Plextek kept development time to a minimum by starting with off-the-shelf software—the Unity 3D gaming engine and a map of Afghanistan—before adding custom artwork to the template. The project has picked Vive HMDs over Oculus, due to the better freedom of movement it supports.

 

“We are hoping to develop it further with 3D sound,” says Johnson, “adding gunfire and other stress-inducing audio distractions.”

 

She also thinks the Vive will open doors to other real-world applications outside gaming, such as disaster relief.

 

And if the data can’t keep up?

The issue of mobility is likely to become increasingly important as the VR hardware market matures. “Mobility is key,” emphasises Nvidia's Michael Kaplan. “People are screaming for portability.”

 

This demand has favoured entry-level VR products based on smartphones, such as Google Glass and Gear VR, and it will likely benefit untethered HMDs like Microsoft HoloLens once people get the chance to compare them with tethered Oculuses and Vives.

 

Annoyingly, though, smartphone-based products ultimately suffer from a lack of processing power. “VR demands such a high performance—latency is so important,” says Kaplan.

 

Rab Scott, head of VR and simulation with the Advanced Manufacturing Research Centre (AMRC) at the University of Sheffield, agrees.

 

“With games, there is actually quite a low polygon count but it looks good because of high rendering,” he says. “If I want to take a nuclear plant apart in a CAD manufacturing package, I wouldn’t be able to do it in an existing games-type package.
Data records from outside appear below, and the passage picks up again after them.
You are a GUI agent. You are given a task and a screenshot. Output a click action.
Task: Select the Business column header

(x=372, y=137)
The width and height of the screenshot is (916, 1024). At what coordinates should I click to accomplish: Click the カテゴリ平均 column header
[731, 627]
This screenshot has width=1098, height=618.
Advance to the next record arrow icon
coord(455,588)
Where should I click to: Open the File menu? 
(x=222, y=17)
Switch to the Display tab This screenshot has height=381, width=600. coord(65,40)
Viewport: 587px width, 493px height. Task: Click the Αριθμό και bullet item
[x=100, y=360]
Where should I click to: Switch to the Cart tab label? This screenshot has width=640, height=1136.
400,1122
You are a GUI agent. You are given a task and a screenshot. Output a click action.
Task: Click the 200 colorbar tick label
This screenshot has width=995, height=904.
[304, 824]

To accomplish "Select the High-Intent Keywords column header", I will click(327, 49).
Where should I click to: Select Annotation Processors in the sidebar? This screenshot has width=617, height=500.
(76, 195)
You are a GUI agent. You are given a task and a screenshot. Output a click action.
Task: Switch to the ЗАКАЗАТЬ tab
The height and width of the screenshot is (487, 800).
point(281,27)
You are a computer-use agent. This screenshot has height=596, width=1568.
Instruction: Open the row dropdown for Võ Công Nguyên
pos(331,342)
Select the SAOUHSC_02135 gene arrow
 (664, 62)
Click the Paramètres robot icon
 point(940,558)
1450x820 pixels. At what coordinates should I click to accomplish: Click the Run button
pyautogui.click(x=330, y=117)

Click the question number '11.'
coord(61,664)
I’d need a higher polygon count. A good-looking image isn’t enough; I need accuracy.”

 

As an example, a 3D game on a decent graphics card might offer 60MP/s at 30FPS, but the same running in VR would probably need more like 450MP/s at 90FPS. If the device can’t keep up, the wearer will fall out of sync, which is unhelpful if you’re relying on VR for collaborative applications.

 

Kazendi’s Maximilian Doelle points out that while the holographic lenses in the HoloLens HMD run at 240FPS (60FPS per channel), this performance will drop back by half when incorporating livestream feeds, which are handled separately by a dedicated RGB camera on the front of the headset.

 

Photo below: An example of the graphics in a Gear VR game.
Photo above: The processing requirements for AR are so steep (and unconventional) that MS designed a custom chip to power the HoloLens: the Holographic Processing Unit (HPU).

 

On the other hand, Doelle believes that not having to rely on an external computer could remove at least one bottleneck in managing collaborative VR.

 

He explains that the original HoloLens SDK required the developer to enable collaboration between multiple headsets by hard-coding IP addresses into the devices and running the application from a separate server. Kazendi adapted this by enabling automatic detection of different HoloLenses via Wi-Fi and simply running the server on the host’s headset itself.

 

Certainly, removing the tether from an HMD puts more strain on wireless bandwidth, and has major implications for an organisation’s comms infrastructure. Introducing virtual reality into the workplace will not be like nipping out and buying a PlayStation VR.

 

However, industry will not wait. The rapid expansion of VR into non-gaming sectors is something that is happening now thanks to a perfectly timed combination of better hardware and innovative software development.

 

Besides, 3D data is already here: VR just makes it easier for ordinary businesses to work with.

 

As Doelle puts it: “It allows for a completely new wave in collaboration. For an architect, it’s so complicated to manipulate your 3D models on a 2D display for the benefit of customers. But with HoloLens, well, everyone knows how to walk about.

 

“Something like this will revolutionise the way we do business and access information over the next few years.”